July 23, 2012

I am about to deliver what amounts to a homily on the line between fiction and nonfiction and why that line matters.

To tell the truth, I don’t want to be known in the business as that morality guy, that ethics guy, that anti-plagiarism and fabrication guy, that literary hall-monitor guy.

But given what seems like an endless stream of spectacular literary hoaxes and other transgressions over the last 20 or 30 years, it seems appropriate for writers from time to time to stand up and preach the value of a practical truth: There are standards of reliability in fiction and non-fiction, and it helps us all when writers adhere to them, and it hurts us all when they fall to the wayside.

A point I made on “The Oprah Winfrey Show” — the day she pilloried James Frey for his exaggerations in “A Million Little Pieces”: When you learn that a story or anecdote in a literary work is not true, you begin to doubt everything in that work. And when you learn that a work has been debunked as untrue or unreliable, you begin to doubt the truthfulness of every author and the reliability of every text — an effect that is caustic to any culture.

I have been fascinated over the years with a movement among Danish film makers that has become known as DOGME 95.

That number comes from the year 1995. On March 13 of that year, in the city of Copenhagen, two Danish filmmakers issued a public manifesto, a statement of artistic principles that they titled “The Vow of Chastity.”

Lars von Trier and Thomas Vinterberg believed too many film makers had abandoned cinematic artistic integrity in favor of cheap products and quick profits.

To guide their own art — and to challenge their contemporaries — they set forth a 10-point platform, which focused on things they would NOT do, techniques they would NOT use. Hence their Vow of Chastity:

1. Shooting must be done on location. Props and sets must not be brought in (if a particular prop is necessary for the story, a location must be chosen where this prop is to be found).

2. The sound must never be produced apart from the images or vice versa. (Music must not be used unless it occurs where the scene is being shot).

3. The camera must be hand-held. Any movement or immobility attainable in the hand is permitted. (The film must not take place where the camera is standing; shooting must take place where the film takes place.)

4. The film must be in color. Special lighting is not acceptable. (If there is too little light for exposure, the scene must be cut or a single lamp be attached to the camera.)

5. Optical work and filters are forbidden.

6. The film must not contain superficial action. (Murders, weapons, etc. must not occur.)

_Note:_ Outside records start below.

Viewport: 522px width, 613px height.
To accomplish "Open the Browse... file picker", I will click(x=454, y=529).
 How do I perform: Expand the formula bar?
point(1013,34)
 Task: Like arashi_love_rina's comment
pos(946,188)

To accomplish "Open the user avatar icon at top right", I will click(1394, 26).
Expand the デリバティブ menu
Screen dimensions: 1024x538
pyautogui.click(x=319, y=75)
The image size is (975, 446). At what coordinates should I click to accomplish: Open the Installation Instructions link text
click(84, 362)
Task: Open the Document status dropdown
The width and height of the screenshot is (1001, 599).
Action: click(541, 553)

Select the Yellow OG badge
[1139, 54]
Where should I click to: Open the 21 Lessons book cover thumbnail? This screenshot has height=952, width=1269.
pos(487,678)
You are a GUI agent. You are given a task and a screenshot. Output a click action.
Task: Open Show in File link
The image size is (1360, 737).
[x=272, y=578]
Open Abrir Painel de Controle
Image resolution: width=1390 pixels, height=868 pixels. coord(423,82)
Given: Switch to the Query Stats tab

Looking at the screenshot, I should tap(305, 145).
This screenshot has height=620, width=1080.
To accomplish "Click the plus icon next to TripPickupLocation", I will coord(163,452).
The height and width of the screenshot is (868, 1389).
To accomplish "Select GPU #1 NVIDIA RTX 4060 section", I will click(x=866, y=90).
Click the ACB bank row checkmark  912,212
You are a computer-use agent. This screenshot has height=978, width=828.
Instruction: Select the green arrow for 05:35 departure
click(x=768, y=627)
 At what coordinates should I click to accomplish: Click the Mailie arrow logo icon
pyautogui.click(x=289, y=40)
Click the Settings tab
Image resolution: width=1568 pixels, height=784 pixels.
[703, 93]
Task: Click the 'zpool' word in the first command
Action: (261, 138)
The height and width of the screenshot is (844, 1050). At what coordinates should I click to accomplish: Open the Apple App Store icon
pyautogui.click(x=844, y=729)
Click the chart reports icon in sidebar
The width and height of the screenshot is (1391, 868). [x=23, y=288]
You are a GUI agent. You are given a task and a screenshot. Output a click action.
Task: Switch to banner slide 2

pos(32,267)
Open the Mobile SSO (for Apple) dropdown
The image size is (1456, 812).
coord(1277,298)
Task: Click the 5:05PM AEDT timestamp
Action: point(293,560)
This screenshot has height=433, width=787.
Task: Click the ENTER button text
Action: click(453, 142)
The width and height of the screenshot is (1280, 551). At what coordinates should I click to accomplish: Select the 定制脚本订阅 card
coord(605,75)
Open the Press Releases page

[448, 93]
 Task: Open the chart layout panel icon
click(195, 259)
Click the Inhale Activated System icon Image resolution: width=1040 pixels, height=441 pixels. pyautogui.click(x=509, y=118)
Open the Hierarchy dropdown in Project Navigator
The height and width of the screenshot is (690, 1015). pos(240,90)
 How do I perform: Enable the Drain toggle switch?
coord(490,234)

7. Temporal and geographical alienation are forbidden. (That is to say that the film takes place here and now.)

8. Genre movies are not acceptable.

9. The film format must be Academy 35 mm.

10. The director must not be credited.

…Thus I make my VOW OF CHASTITY.

My topic, fellow writers, is not the standards of film-making but the boundaries between fact and fiction. Recent history has shown that in this territory there has been way too much deception and  fraud. The scandals are too numerous to mention. The liars and fakers, the cheaters and short-cut takers, have, in the good phrase of John McPhee “hitch-hiked on the credibility” of those who do it right.

The exposure of literary malpractice, I’m sad to say, has turned me from skeptic to cynic. When I read or hear a scene in a story, for example, that seems too good to be true — like performance artist Mike Daisey’s exploited Chinese worker rubbing the stump of his hand over the magic surface of an iPad — I now assume it is NOT true.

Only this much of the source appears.